▸ **TASK GOAL**:
Only some lines are wanted. Transcribe, exactly, the lines below from the line with "Task: Toggle the mouse hover mode in Listing" up to and including the line with "Task: Click the Сформировать документ icon".

▸ **RECORDS FOR THIS TASK**:
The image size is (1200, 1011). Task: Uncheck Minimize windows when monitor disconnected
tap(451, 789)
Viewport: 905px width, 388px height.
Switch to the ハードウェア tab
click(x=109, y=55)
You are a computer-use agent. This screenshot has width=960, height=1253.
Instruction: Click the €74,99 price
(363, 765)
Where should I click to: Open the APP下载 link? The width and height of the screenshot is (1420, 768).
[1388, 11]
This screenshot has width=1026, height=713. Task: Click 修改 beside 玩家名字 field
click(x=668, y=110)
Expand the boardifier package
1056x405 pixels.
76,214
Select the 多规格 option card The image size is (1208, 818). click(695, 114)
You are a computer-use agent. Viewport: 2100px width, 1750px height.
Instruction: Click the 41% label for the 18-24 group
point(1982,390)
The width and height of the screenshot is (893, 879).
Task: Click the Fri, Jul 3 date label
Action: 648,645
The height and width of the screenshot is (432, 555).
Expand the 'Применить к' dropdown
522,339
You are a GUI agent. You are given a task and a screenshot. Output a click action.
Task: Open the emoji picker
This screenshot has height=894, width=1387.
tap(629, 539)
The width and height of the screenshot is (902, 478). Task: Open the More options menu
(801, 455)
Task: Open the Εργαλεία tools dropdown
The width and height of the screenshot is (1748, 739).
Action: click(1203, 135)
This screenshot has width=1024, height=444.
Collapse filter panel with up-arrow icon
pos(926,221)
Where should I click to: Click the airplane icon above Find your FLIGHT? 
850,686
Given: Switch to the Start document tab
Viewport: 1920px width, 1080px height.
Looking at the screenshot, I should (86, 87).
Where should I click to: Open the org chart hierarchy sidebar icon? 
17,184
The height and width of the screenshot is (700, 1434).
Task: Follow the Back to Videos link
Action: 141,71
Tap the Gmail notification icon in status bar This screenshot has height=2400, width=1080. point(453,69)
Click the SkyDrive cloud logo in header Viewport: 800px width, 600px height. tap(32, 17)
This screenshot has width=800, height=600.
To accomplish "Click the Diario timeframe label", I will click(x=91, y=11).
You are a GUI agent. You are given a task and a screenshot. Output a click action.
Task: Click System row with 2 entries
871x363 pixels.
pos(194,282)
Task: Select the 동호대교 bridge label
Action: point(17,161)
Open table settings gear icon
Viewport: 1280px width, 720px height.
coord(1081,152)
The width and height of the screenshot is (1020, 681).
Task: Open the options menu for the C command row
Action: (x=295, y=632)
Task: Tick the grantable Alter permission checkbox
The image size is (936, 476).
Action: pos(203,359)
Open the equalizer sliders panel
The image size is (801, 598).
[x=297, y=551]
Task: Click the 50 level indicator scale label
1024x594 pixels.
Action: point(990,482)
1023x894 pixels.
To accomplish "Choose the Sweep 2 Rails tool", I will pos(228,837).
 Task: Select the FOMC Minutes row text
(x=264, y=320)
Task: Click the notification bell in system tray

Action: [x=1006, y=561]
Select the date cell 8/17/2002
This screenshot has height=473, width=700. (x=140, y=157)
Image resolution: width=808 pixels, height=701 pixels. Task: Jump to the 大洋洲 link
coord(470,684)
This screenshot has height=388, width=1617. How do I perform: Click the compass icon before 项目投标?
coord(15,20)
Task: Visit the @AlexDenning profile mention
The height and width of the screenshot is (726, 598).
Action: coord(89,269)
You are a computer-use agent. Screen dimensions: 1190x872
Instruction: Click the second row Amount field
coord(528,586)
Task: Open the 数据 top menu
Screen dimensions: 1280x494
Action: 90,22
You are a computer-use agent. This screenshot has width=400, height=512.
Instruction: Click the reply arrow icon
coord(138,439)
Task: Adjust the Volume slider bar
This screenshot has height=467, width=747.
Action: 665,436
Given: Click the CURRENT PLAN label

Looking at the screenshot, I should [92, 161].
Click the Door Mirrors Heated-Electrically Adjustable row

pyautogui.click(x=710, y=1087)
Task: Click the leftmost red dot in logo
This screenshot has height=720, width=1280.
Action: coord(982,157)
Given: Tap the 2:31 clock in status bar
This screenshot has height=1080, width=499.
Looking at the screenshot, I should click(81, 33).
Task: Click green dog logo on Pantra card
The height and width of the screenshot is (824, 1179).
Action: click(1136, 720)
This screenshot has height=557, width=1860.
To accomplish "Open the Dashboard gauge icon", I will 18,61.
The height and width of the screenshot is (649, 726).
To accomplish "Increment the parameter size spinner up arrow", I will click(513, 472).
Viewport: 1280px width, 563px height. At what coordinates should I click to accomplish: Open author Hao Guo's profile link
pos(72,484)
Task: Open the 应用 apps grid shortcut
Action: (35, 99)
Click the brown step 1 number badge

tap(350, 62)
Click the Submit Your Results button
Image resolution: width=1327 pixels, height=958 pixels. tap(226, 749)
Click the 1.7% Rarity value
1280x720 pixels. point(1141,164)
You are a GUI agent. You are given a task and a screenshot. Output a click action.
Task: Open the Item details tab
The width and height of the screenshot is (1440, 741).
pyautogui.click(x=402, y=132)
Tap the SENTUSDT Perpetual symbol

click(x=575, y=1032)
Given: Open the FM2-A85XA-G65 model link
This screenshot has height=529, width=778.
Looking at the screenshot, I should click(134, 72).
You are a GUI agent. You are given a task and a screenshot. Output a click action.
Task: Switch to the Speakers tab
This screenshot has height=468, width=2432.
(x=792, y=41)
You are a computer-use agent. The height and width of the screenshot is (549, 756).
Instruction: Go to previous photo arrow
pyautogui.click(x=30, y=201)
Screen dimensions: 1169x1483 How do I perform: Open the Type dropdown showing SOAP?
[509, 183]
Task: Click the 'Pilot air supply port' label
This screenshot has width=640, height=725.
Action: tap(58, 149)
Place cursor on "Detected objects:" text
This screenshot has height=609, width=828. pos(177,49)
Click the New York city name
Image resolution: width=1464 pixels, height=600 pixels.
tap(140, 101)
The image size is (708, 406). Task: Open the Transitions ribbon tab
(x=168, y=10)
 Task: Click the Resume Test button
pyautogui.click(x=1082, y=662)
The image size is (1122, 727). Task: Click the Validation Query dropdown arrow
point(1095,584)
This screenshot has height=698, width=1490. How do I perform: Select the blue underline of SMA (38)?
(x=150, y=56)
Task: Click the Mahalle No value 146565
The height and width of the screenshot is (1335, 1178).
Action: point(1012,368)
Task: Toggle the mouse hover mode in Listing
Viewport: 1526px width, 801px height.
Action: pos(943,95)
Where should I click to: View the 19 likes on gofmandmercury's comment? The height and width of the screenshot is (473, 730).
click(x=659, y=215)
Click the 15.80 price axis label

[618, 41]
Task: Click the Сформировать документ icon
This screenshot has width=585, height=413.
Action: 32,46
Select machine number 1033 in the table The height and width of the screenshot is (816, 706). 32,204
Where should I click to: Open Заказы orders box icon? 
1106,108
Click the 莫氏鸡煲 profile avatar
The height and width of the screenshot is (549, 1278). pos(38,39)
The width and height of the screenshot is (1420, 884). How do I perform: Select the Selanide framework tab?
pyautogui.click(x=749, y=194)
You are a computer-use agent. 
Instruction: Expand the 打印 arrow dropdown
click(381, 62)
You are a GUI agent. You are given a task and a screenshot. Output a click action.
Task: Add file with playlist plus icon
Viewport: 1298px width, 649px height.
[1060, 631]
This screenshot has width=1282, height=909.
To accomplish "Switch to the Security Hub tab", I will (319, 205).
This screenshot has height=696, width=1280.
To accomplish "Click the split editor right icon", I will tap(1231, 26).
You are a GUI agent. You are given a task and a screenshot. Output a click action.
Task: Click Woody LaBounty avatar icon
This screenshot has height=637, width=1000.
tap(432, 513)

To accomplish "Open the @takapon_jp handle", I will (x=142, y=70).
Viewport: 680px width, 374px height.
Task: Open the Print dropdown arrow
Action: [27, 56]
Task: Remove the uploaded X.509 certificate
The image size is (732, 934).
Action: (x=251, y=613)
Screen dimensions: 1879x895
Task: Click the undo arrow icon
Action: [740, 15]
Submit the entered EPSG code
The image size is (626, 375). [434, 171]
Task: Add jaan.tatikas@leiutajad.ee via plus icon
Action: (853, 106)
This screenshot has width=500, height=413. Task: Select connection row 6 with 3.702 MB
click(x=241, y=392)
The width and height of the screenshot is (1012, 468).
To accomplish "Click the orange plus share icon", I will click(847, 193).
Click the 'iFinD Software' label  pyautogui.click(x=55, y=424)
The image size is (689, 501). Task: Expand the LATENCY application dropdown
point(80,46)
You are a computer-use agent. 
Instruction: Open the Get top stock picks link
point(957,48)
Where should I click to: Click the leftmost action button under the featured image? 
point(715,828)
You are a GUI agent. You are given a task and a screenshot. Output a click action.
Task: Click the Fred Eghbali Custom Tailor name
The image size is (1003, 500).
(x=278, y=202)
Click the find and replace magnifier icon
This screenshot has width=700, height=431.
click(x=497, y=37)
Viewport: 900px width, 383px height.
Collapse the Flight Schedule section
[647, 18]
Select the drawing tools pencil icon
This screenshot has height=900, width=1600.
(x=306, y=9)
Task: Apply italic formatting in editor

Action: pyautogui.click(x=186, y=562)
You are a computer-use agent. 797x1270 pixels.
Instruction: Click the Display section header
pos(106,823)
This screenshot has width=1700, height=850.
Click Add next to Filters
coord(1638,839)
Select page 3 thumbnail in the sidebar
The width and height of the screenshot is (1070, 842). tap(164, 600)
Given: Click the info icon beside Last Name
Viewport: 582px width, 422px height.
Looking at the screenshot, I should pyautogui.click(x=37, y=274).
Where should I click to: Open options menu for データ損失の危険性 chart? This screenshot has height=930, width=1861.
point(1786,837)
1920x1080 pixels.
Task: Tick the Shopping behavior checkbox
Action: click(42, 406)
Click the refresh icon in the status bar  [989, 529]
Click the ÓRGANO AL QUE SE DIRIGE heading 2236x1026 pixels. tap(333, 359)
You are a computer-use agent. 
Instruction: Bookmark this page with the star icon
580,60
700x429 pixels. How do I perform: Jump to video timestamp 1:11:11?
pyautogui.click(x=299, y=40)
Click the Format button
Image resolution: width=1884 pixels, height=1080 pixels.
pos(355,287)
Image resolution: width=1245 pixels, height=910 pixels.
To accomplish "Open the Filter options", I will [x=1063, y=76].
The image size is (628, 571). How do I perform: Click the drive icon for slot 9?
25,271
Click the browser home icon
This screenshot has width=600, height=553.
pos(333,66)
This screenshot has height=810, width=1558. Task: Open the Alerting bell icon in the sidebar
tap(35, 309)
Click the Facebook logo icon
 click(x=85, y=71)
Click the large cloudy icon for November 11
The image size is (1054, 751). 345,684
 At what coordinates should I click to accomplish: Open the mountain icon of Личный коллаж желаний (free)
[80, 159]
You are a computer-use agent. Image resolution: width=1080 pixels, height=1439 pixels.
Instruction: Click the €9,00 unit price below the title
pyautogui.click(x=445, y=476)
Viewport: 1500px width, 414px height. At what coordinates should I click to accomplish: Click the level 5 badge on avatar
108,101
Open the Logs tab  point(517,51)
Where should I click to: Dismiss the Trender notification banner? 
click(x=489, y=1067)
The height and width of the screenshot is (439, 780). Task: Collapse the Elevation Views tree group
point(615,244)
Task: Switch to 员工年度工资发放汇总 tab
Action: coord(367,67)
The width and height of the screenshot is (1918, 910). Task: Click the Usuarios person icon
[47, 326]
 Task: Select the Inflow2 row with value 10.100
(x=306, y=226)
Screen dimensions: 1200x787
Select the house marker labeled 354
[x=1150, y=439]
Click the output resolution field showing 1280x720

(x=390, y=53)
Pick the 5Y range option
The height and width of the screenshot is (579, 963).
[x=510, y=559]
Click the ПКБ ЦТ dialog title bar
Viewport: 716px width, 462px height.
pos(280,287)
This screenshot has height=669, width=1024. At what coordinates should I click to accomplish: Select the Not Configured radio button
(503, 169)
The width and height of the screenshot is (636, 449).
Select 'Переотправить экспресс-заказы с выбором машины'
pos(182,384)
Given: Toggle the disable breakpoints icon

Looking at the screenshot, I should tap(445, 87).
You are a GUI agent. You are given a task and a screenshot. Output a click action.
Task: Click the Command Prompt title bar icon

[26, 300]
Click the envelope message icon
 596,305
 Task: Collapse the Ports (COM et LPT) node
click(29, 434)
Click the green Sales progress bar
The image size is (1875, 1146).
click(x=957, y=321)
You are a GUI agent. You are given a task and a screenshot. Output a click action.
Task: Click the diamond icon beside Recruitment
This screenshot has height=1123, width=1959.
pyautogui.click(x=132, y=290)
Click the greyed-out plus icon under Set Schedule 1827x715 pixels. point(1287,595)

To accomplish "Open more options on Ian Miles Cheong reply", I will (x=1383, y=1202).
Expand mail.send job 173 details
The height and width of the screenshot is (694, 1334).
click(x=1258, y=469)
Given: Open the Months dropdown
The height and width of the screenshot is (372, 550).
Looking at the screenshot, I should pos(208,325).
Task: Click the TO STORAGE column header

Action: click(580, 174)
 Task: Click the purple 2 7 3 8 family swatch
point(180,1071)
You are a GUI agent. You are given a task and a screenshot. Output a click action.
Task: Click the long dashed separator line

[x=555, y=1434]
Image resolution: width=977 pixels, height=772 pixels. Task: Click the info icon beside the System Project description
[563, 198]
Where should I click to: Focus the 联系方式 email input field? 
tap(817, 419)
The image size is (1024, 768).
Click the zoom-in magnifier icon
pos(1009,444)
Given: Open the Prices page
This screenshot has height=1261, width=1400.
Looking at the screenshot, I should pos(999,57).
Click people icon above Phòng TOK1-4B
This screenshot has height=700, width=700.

▸ **RESULT OF THIS TASK**:
Task: Toggle the mouse hover mode in Listing
Viewport: 1526px width, 801px height.
Action: pos(943,95)
Where should I click to: View the 19 likes on gofmandmercury's comment? The height and width of the screenshot is (473, 730).
click(x=659, y=215)
Click the 15.80 price axis label

[618, 41]
Task: Click the Сформировать документ icon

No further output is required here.